▶ [Provided material]:
★ ★ ★ ★ ★ ★ ★

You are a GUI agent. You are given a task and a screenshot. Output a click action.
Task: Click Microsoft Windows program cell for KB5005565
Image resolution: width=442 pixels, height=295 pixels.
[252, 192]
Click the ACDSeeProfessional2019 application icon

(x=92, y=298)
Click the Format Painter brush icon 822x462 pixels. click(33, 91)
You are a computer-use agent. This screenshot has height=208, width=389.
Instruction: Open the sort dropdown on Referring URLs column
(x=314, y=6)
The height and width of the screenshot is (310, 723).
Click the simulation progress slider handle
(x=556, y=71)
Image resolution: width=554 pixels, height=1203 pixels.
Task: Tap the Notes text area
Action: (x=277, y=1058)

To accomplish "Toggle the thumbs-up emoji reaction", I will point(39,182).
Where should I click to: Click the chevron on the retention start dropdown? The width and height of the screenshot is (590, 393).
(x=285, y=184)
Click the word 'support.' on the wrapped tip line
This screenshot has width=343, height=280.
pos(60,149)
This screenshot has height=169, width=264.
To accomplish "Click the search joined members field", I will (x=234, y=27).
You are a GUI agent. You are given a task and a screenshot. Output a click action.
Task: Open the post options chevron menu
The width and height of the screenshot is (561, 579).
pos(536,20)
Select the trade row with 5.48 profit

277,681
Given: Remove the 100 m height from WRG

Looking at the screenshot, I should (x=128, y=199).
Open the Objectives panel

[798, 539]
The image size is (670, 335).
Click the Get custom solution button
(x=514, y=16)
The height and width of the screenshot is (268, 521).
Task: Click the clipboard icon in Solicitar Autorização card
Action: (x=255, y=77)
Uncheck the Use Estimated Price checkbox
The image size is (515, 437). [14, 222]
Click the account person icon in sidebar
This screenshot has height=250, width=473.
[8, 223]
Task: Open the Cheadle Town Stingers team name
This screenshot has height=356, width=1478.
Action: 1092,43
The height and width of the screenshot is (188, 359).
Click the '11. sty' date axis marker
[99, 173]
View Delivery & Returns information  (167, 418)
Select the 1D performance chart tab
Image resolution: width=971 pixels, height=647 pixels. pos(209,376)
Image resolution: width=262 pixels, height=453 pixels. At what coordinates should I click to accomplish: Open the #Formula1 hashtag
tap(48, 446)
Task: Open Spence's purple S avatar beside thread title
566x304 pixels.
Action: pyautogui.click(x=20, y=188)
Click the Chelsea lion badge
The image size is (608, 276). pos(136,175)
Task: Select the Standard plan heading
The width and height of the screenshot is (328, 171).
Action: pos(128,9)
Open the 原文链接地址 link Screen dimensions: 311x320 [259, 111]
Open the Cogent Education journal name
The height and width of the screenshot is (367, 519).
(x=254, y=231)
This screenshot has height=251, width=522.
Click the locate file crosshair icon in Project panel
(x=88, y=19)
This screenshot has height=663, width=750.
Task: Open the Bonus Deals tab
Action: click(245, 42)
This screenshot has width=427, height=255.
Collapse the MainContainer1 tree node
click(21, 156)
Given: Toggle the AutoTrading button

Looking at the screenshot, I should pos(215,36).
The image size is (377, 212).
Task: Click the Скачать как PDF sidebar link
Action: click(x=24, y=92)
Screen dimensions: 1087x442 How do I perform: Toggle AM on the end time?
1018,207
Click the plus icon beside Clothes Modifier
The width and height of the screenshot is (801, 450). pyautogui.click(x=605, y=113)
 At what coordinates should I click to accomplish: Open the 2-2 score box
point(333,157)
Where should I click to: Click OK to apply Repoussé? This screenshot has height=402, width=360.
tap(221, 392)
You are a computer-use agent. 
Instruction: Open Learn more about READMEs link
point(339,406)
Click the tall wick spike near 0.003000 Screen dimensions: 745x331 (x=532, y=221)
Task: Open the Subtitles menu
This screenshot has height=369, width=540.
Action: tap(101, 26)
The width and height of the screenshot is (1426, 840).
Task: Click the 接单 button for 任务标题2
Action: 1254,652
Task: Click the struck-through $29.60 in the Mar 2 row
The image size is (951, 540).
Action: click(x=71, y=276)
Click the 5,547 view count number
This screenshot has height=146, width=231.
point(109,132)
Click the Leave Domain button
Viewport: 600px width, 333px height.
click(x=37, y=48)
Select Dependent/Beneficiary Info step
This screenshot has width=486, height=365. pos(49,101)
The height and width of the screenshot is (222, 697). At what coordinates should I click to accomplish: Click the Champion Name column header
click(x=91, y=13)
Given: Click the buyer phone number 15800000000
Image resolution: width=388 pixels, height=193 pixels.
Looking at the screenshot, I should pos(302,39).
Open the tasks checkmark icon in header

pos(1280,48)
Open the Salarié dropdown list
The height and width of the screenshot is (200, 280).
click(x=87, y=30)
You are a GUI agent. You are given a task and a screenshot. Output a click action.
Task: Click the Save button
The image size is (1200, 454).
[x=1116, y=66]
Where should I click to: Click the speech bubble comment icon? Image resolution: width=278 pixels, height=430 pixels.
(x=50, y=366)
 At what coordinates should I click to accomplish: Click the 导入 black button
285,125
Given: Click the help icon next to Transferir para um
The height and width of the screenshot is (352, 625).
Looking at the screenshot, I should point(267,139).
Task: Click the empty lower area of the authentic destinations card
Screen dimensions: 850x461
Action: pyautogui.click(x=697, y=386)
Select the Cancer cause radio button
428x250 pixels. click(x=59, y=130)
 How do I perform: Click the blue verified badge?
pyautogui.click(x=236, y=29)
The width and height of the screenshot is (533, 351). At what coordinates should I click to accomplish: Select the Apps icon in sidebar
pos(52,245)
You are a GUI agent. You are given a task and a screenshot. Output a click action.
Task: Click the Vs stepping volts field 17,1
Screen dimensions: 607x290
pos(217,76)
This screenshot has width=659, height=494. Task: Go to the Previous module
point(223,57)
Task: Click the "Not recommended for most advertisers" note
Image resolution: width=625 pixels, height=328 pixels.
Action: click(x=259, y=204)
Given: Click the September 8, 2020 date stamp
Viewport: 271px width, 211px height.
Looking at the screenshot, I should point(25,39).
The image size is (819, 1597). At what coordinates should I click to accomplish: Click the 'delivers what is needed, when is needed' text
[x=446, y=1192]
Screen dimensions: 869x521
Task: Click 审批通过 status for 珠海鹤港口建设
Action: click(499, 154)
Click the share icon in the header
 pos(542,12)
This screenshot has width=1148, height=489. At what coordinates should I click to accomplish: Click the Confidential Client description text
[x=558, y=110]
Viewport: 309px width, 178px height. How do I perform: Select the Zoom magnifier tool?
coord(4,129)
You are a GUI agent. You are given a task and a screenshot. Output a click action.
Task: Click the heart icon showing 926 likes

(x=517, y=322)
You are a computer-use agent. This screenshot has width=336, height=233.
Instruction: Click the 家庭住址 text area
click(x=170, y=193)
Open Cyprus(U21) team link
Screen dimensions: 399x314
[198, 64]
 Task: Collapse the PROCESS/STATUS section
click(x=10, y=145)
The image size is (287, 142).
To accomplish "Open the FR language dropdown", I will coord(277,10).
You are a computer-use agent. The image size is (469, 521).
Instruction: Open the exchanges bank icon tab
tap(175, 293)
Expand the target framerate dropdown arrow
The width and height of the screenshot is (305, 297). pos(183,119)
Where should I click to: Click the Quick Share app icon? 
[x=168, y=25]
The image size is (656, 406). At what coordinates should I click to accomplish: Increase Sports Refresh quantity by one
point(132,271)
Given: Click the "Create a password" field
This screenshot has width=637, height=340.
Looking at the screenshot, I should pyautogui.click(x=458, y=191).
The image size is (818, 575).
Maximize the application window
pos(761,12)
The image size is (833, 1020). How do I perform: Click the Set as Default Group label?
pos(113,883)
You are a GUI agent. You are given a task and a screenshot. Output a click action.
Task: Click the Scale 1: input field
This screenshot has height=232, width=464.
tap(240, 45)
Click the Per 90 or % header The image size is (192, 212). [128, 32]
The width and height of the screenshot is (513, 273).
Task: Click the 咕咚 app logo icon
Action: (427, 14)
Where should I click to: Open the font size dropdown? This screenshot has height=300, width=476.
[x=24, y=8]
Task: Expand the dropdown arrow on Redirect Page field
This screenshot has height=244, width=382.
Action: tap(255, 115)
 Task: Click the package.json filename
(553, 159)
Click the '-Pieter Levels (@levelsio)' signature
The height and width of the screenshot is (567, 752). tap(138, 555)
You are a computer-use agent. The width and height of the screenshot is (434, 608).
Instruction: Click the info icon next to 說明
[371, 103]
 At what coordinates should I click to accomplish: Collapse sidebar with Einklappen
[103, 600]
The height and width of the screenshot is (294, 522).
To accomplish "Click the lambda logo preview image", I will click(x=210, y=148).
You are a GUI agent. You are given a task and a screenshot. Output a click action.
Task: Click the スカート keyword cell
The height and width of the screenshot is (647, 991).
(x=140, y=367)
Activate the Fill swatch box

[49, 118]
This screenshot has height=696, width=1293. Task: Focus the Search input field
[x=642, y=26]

★ ★ ★ ★ ★ ★ ★

▶ [What the task asks]:
When "team" shows up in a line of the material, report that line.

▶ [Exercise response]:
Task: Open the Cheadle Town Stingers team name
Open Cyprus(U21) team link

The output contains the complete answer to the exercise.